January 11, 2010, 6:19 PM — I was recently reminded while troubleshooting a friend's small business network of where most computer systems' real security weaknesses lie. Where do you think it is? The desktop operating system, which was Windows XP SP3? The server operating systems, which were Windows Server 2003 SP2 and Novell's SLES (SUSE Linux Enterprise Server) 11 SP1? Or, the Sonicwall TZ 210 firewall appliance?
The answer was, of course, none of the above. The weakest spot on your network is never your operating systems, your hardware, your applications, your security software or any of the rest of the technical side. The weakest link is always you and your people.
Whether it's something as simple as that old stand-by of users putting a password on a yellow sticky note on their monitor or someone tricking their way into your office with a fake ID, your real security problem is the people sitting between their keyboards and their displays.
Security software like anti-virus programs and firewalls do help stop attacks coming from over the Internet, but if you have only one person who's willing to click on a malware-bearing fake Hallmark e-card, you still have a problem.
The answer to this problem is education. You need to remind your users -- and yourself while you're at it -- that on the Internet everyone really is out to get you and you always have to your guard up. After all, just because you're paranoid doesn't mean that they're not out to get you.
This is boring I know. You'll find it boring; your users will certainly find it boring. But, it's the only way to make your network safer. It won't be perfectly safe mind you. There is no such thing as perfect security. But, it will help.
In my friend's case, I tracked down his problem to an employee who had brought a laptop from home into work and he had managed to give his laptop a case of Net-Worm.Win32.Kido.ih. When he booted up his system at the office, the virus got loose on their LAN and started fouling up their Windows 2003 servers, which is when I got called in.
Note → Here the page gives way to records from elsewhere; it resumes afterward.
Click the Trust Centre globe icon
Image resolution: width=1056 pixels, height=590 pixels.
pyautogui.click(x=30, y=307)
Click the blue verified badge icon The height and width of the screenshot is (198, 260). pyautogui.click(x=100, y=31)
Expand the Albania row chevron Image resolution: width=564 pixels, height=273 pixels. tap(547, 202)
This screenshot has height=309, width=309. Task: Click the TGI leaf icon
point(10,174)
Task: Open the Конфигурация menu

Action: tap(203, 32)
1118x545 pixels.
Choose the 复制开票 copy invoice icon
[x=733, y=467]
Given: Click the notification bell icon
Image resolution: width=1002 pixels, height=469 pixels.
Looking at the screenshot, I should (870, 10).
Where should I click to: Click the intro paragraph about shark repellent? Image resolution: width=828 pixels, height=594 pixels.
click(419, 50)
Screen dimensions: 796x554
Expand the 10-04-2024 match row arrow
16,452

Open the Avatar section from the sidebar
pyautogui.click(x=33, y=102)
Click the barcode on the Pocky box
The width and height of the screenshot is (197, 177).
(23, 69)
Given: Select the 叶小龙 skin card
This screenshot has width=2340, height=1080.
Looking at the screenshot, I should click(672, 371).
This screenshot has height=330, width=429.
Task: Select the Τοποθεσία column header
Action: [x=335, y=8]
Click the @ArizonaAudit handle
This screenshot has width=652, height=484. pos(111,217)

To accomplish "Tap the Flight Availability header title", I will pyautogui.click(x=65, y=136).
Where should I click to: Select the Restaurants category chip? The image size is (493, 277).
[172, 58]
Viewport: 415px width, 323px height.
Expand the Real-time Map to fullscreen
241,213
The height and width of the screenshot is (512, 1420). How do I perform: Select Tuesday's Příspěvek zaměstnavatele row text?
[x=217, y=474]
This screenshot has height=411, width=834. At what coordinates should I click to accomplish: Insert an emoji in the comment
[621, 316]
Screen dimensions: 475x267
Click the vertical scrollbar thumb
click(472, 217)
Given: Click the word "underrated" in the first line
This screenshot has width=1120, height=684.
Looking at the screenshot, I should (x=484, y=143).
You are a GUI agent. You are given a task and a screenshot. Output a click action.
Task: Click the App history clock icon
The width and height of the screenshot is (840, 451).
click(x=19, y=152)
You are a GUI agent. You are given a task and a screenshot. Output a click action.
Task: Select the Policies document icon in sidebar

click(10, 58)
OK, so there were several problems here, not the least of which was that they hadn't been doing a good job of keeping their Windows machines updated since the Windows security hole that lets Kido do its stuff, MS08-067 has been patched for over a year. Still, the bottom line is that they never would have ended up in any trouble if 1) the end-user hadn't had an infected laptop and 2) the IT staff let him hook his PC right up to the corporate network. Another day, another technical problem that was also largely a people problem.